CCJA was the main sponsor for the Great Ideas For Teachers (GIFT) program, the only session that earned an applause from the AEJMC Council of Divisions for its phenomenal growth, creativity and practicality, according to Dr. Beverly Bailey, incoming program chair and vice president-elect.
"The GIFT program has proven to be a magnif1cent success for AEJMC, CCJA and our fellow sponsors," said Bailey, a 2001 GIFT scholar and 2002 GIFT judge.
"Many conference participants made a special effort to tell me it was one of the most valuable, memorable sessions they attended. Each year brings more success and recognition to this program, which in turn brings even greater recognition to CCJA," she added.
CCJA also sponsored or co-sponsored with various AEJMC divisions and interest groups sessions that focused on media ethics, diversity issues, crisis communication, international news coverage, campus media, writing in the curriculum and teaching portfolios.

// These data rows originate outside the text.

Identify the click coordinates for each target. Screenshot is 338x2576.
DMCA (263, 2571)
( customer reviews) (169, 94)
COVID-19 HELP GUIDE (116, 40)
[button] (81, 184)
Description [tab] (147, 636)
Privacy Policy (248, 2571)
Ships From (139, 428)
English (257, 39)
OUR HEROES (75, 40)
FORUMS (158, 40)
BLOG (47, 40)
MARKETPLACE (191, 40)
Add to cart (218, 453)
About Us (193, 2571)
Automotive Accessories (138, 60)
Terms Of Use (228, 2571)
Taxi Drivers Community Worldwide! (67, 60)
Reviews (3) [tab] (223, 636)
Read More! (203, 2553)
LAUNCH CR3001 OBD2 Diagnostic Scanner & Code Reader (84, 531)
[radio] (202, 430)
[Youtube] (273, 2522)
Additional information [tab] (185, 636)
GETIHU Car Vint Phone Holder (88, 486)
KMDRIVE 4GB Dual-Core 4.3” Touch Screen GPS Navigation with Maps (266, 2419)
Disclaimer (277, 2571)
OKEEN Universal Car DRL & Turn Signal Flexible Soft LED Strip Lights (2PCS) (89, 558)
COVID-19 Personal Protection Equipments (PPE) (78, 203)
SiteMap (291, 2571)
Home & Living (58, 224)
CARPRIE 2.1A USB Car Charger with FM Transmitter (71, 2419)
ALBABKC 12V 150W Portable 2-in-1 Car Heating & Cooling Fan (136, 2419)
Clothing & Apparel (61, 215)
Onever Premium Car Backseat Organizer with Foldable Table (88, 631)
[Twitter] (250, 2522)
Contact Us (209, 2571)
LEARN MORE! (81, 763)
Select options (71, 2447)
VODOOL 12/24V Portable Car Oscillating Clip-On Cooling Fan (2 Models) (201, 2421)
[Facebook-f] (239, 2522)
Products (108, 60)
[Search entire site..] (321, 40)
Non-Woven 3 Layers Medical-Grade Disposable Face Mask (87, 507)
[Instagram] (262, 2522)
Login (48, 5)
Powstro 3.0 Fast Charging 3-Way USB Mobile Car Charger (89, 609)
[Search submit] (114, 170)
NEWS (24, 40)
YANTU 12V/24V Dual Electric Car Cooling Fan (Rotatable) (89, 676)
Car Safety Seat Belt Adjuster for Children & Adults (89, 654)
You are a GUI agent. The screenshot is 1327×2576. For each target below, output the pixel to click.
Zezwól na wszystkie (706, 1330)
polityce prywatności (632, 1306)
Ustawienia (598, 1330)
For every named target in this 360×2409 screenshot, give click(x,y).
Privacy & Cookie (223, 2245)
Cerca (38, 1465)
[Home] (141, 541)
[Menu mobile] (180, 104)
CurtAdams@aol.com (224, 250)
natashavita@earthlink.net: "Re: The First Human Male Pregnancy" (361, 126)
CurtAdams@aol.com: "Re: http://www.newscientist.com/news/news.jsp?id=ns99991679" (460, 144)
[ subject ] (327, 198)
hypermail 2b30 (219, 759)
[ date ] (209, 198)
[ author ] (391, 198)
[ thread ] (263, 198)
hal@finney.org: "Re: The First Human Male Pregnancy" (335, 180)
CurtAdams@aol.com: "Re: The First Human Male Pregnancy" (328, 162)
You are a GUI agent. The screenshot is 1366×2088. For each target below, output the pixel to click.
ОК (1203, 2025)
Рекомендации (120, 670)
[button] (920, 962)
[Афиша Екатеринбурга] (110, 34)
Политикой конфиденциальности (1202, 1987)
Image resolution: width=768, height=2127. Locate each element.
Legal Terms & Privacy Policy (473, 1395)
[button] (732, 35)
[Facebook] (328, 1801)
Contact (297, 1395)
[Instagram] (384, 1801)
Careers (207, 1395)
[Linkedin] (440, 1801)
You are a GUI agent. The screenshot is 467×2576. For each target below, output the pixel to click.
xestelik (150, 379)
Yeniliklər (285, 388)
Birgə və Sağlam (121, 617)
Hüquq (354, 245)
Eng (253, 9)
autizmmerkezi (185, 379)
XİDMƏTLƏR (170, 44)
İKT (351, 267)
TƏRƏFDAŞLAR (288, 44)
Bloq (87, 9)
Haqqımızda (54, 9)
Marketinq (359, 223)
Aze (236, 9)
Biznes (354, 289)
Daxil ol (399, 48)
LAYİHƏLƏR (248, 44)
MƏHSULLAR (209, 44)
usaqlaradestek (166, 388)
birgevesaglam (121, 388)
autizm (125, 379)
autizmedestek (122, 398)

"I always enjoy the annual AEJMC conference. It's the one professional development activity where I can participate as a panelist and also sit in on as many sessions as time allows to learn new things from our colleagues," said Napoleon Johnson, who was a panelist at one of the sessions.
"Additionally, I am most interested in keeping the CCJA link with AEJMC, our birth mother. CCJA is a good example and an excellent representative of community college journalism at this national forum. And always, always, we need to strengthen and build on the relationship we began so many years ago," Johnson added.
"The AEJMC convention in Miami Beach proved to be one of the best ever ," said Dr. John Neal, CCJA's incoming president.
"Dave Barry's keynote speech alone made the trip worthwhile," Neal continued. "CCJA was very well represented in the sessions at the convention. The GIFT session was a standout, allowing us to see visuals related to the projects and discuss them individually with those who created them. The session 'Teaching Media Courses to Minorities' provided some very beneficial insights. The social for CCJA and the Small Programs Interest Group gave us the opportunity to renew friendships and meet new people, too. These two groups have much in common and should continue to work together.
"Attending the convention helped me start another academic year with new ideas and renewed enthusiasm for teaching. I hope that CCJA members who missed this year's meeting will plan now to attend next year's in Kansas City," said Neal.